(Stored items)
-- Opening Marker --
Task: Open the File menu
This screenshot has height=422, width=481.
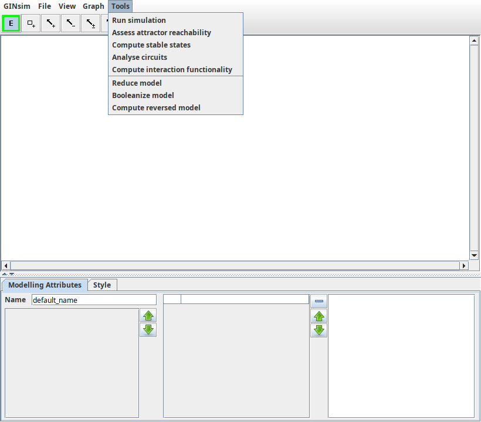Action: tap(45, 6)
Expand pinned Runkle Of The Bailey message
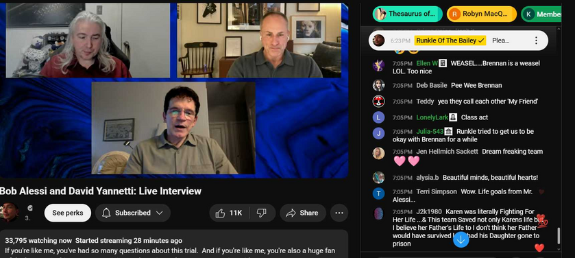 tap(458, 40)
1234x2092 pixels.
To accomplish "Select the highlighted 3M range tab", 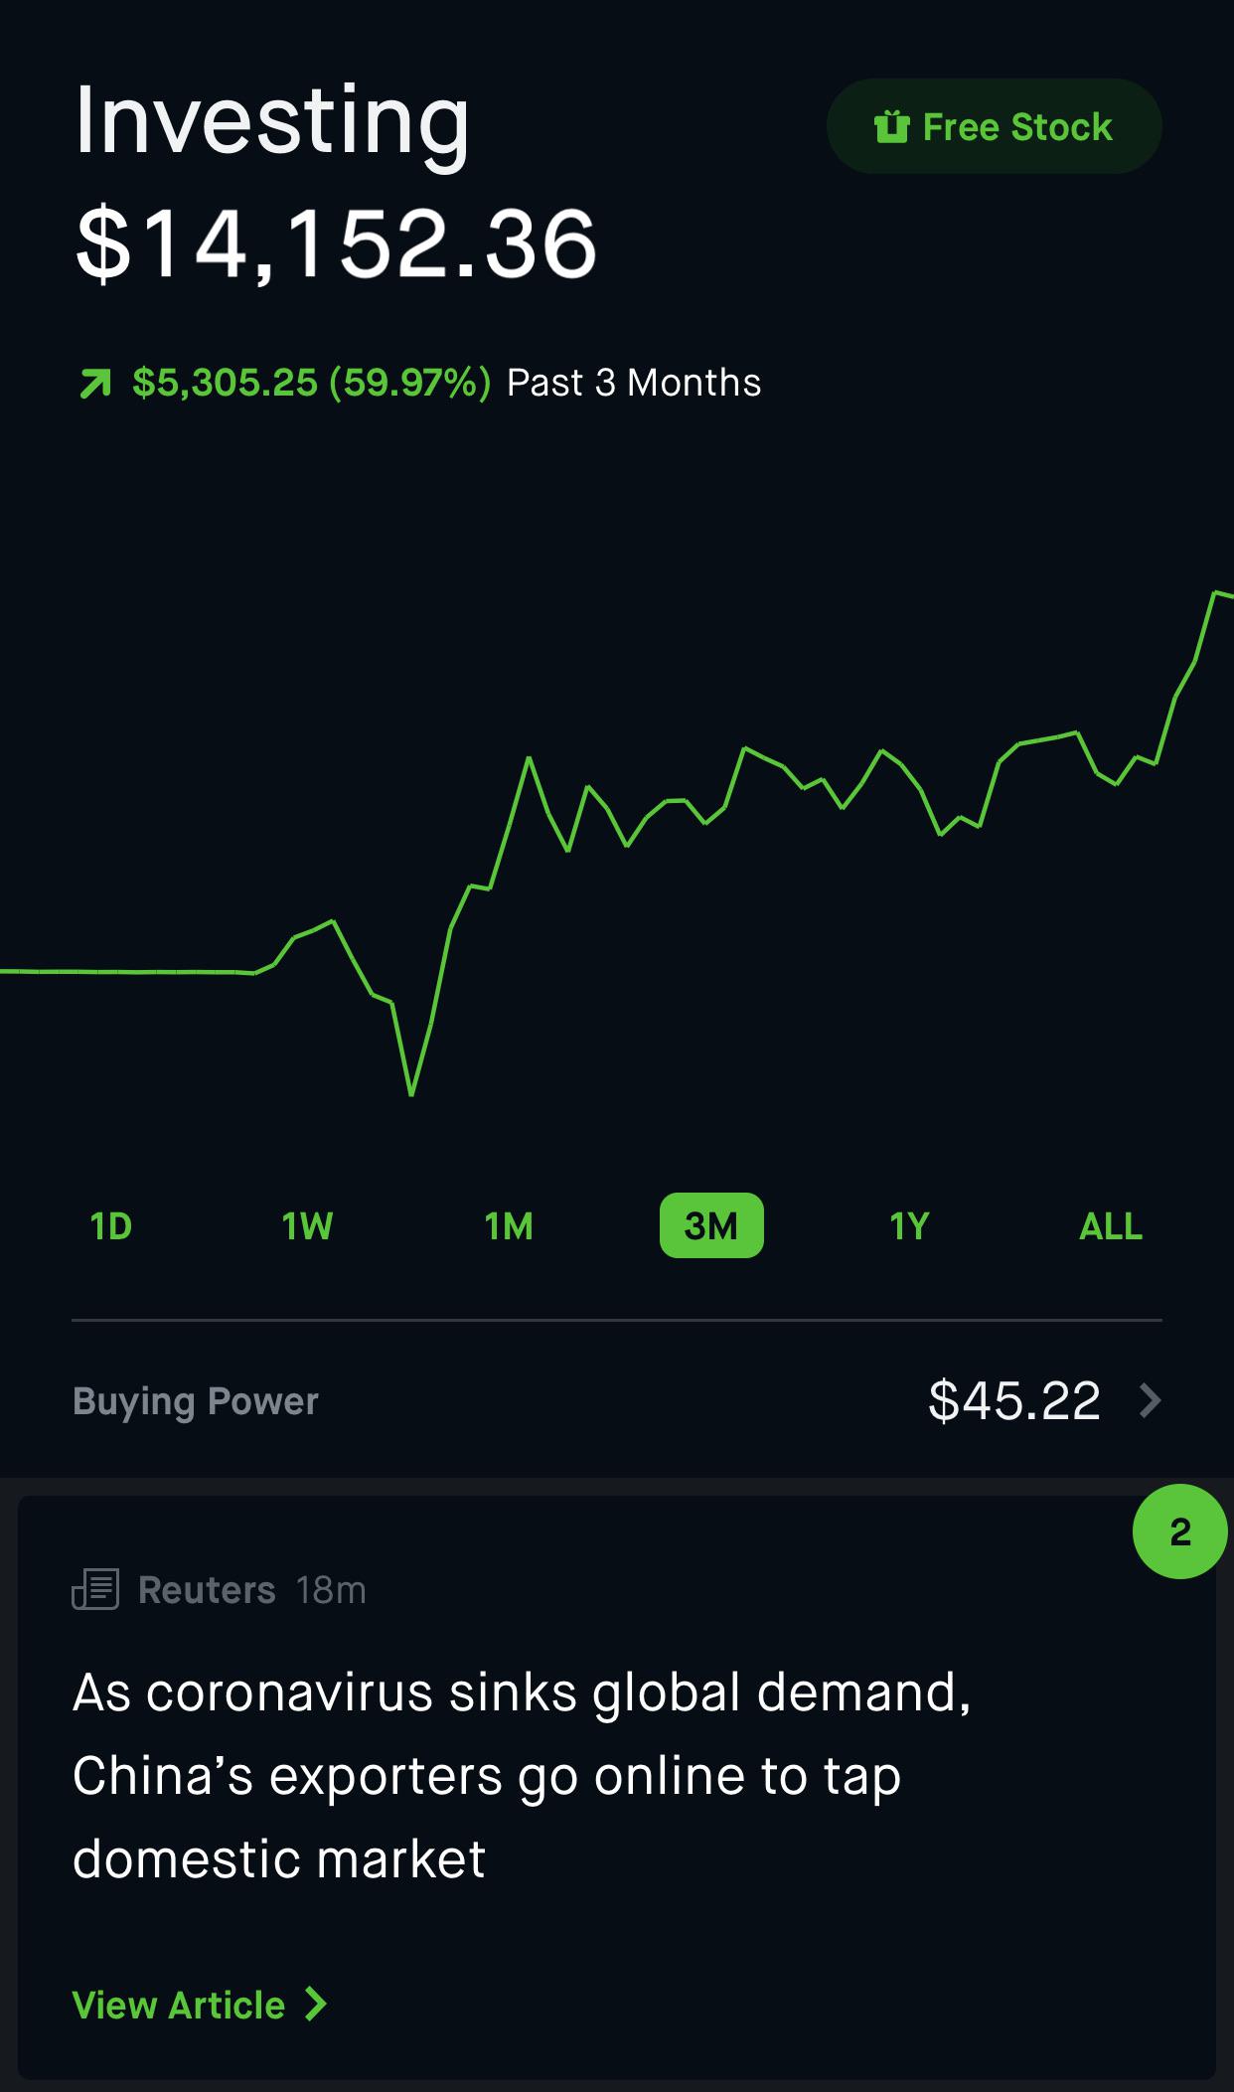I will (711, 1226).
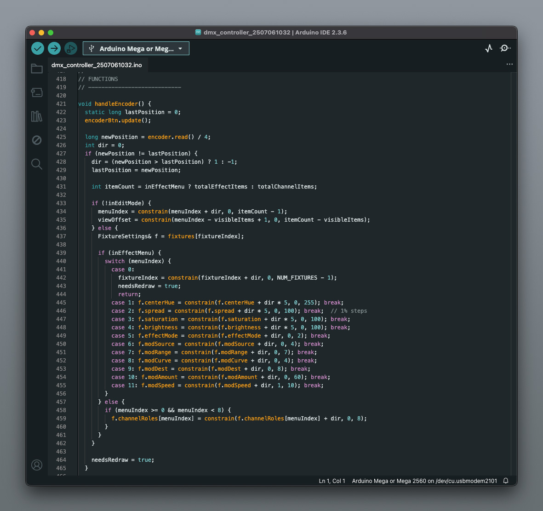Click the green fullscreen window button
Image resolution: width=543 pixels, height=511 pixels.
coord(51,33)
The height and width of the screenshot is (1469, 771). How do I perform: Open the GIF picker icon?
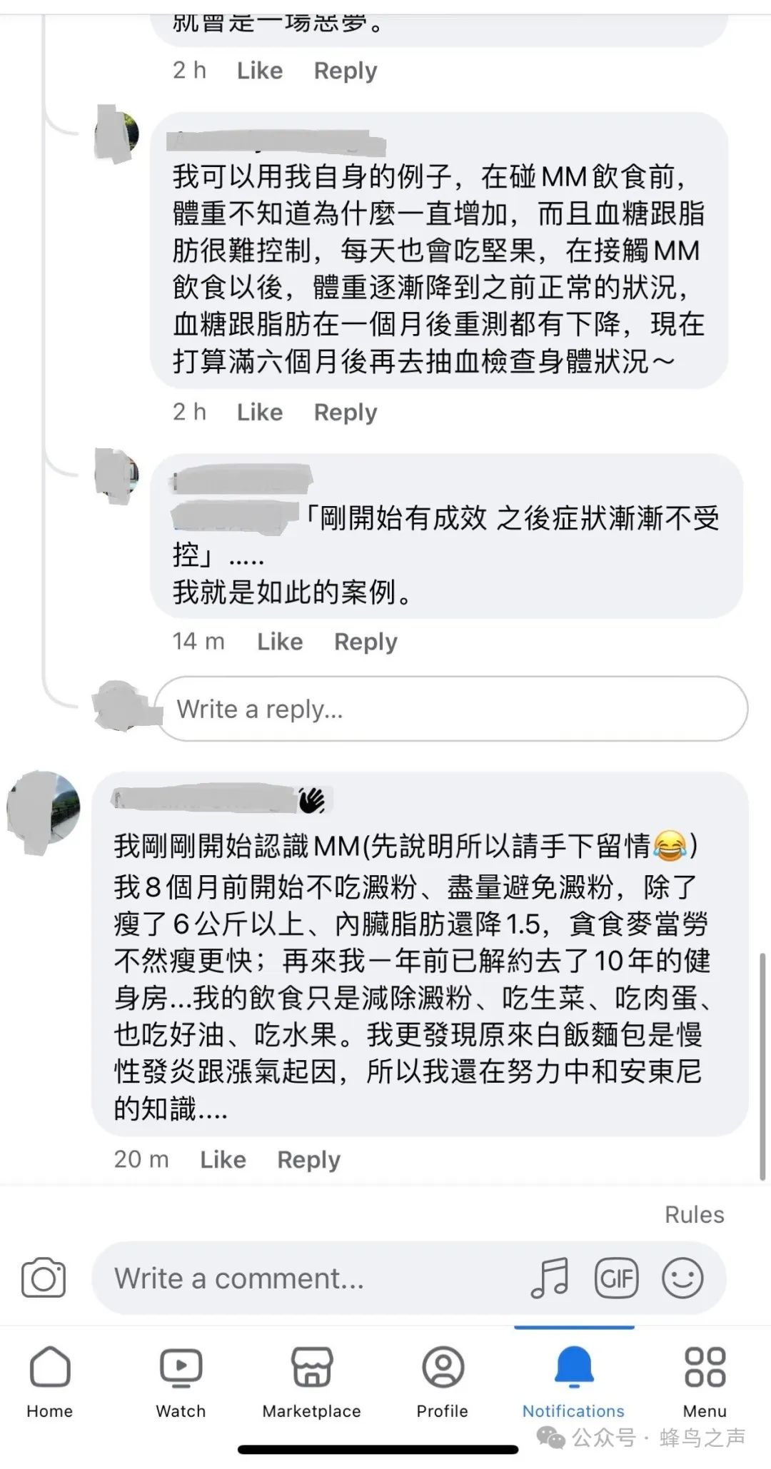tap(616, 1278)
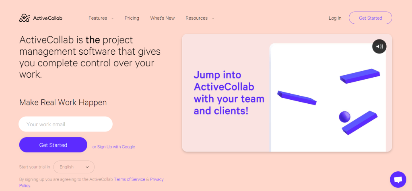Screen dimensions: 412x191
Task: Open the Resources menu item
Action: click(196, 18)
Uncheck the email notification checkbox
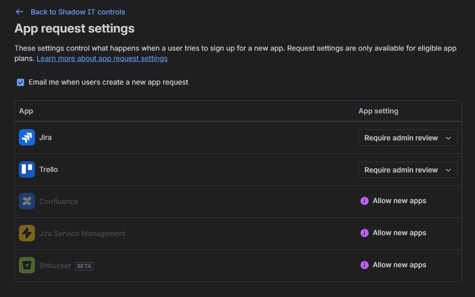Image resolution: width=475 pixels, height=297 pixels. click(x=20, y=82)
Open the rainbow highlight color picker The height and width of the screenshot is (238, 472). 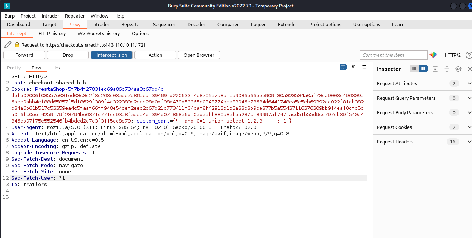pyautogui.click(x=433, y=55)
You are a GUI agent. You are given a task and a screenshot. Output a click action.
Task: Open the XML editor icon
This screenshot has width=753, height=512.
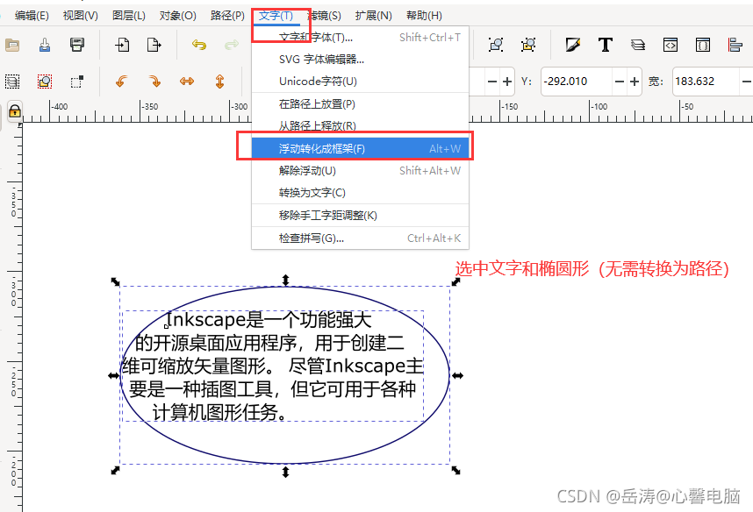[671, 45]
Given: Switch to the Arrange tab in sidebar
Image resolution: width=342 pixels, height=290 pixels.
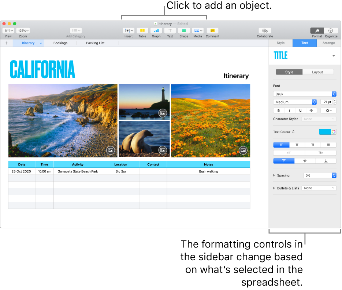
-- Closing Marker --
__YOUR INSTRUCTIONS__.
Look above for the line with "This screenshot has height=422, width=481." and the line with "1234x2092 pixels."; set down those two lines and all lines between them exactly, without pictures and without anything else.

__ANSWER TO THE EXERCISE__.
This screenshot has height=422, width=481.
Action: tap(45, 6)
Expand pinned Runkle Of The Bailey message
 tap(458, 40)
1234x2092 pixels.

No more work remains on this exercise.